On arrive d’abord en haut de la cascade, qui nous donne une belle vue sur la plage. Puis on prend le sentier qui mène à la plage.
Et là, la cascade tombe directement sur le sable avant de rejoindre la mer. L’eau de la chute est fraîche, la mer est bien plus chaude. Une vraie douche naturelle avec vue sur le lagon !
En retard à cause d’un malentendu
Voilà le loueur qui nous appelle : « Vous êtes où ? »

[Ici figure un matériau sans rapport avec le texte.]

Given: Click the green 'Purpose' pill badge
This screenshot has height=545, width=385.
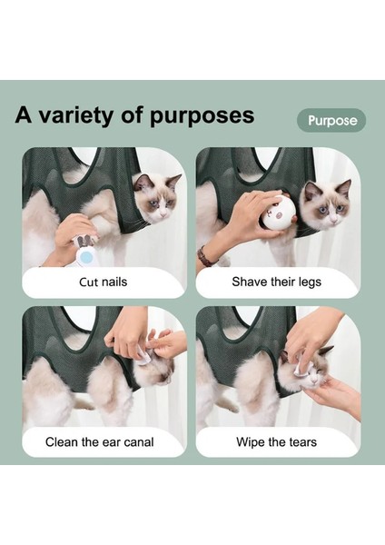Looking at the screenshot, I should (331, 120).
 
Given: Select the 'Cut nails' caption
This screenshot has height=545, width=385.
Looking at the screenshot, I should (103, 282).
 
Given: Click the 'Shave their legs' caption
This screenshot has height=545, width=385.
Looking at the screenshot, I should (276, 282).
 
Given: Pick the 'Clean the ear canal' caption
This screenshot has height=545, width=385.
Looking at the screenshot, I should (100, 442).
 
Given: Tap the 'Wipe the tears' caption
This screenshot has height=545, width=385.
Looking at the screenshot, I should (276, 442).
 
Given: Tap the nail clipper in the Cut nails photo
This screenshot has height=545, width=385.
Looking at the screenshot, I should (84, 243).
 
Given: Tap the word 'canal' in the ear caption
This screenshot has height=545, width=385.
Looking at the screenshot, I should (135, 442).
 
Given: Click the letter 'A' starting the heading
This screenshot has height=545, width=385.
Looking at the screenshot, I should (25, 117).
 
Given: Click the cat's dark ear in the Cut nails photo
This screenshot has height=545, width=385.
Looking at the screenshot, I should (142, 181).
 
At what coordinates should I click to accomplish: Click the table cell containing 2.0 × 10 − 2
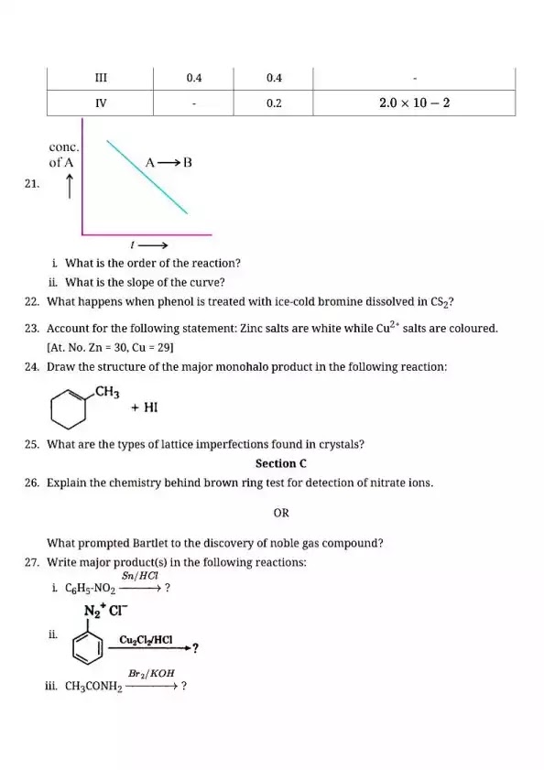[414, 103]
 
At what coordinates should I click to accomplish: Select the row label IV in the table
[102, 103]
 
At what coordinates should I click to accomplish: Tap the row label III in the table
[102, 78]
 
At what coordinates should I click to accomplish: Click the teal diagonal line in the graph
[147, 178]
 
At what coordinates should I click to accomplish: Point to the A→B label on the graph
[169, 163]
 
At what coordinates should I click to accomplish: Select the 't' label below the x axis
[135, 245]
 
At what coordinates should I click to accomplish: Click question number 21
[33, 183]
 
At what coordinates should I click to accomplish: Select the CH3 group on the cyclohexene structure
[107, 393]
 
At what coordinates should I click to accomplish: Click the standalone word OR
[281, 513]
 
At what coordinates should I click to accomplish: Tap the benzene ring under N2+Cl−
[89, 647]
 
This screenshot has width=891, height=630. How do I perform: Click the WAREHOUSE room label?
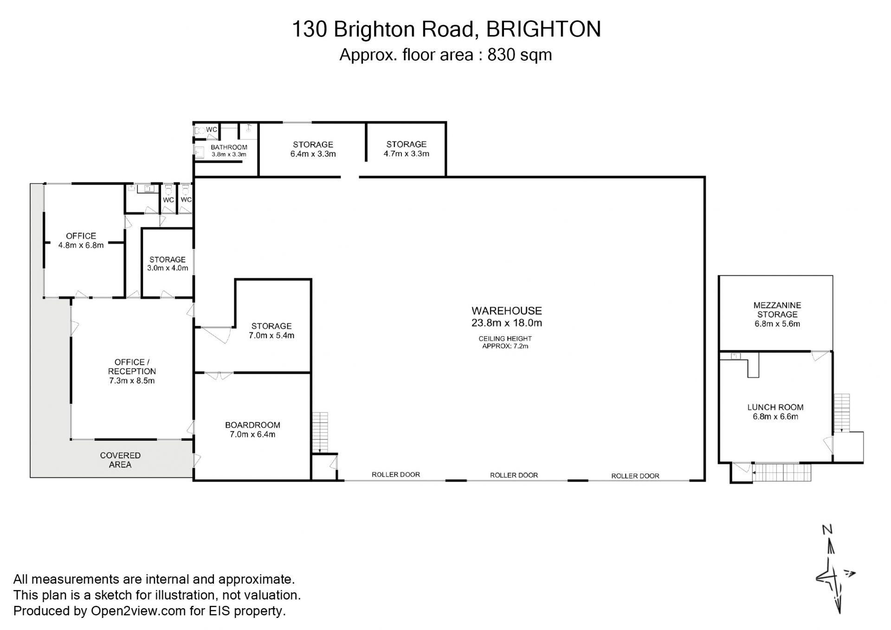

Stéphane a entendu six heures et demie pour rendre la voiture, mais le contrat indique 16 h 30, car l’entreprise ferme à 17 h. Il nous faut à présent garder la voiture pour la nuit et la parquer à un endroit sûr, car le parking du loueur est fermé pour la nuit.
Théoriquement, nous ne sommes pas si loin, mais les routes sont mauvaises et il y a de la circulation. Du coup, on aura peut-être le temps de profiter de la voiture pour faire du shopping ?
De retour à Mamoudzou, nous continuons notre route en direction du centre commercial. C’est les bouchons, ça empire après le ferry. Le centre n’est qu’à 4 km, mais ça avance plus lentement que si l’on était à pied.
Au bout d’un moment, la plupart bifurquent à droite, la route est libre ! La joie est de courte durée, ils ont bifurqué parce que la route devant est barrée, juste avant la station-service où l’on pensait faire le plein.
On suit un chemin qui passe un peu plus à l’intérieur de l’île pour arriver sur la route menant à la station. J’avoue que passer par ces endroits qui ressemblent à d’anciennes déchetteries à ciel ouvert en train d’être réhabilitées, avec plein de jeunes qui traînent, je ne me sens pas trop en sécurité.
Il est par contre trop tard pour faire du shopping. On ne va pas prendre le risque de louper le dernier ferry, et il est déconseillé de rester sur Grande-Terre une fois la nuit tombée.
On trouve une place de parc payante près du débarcadère, juste sous un lampadaire. On parque la voiture ici, espérant qu’elle sera toujours dans le même état le lendemain. On a d’abord pensé l’amener sur le ferry. Mais les 60 € de ferry aller-retour ne valent pas la peine s’il n’est même pas certain que le parking sur Petite-Terre soit plus sûr.
Le lendemain, Jost et Stéphane reviennent pour ramener la voiture. Tout va bien, heureusement ! Ils en profitent pour acheter quelques fruits et légumes au marché avant de revenir sur Petite-Terre.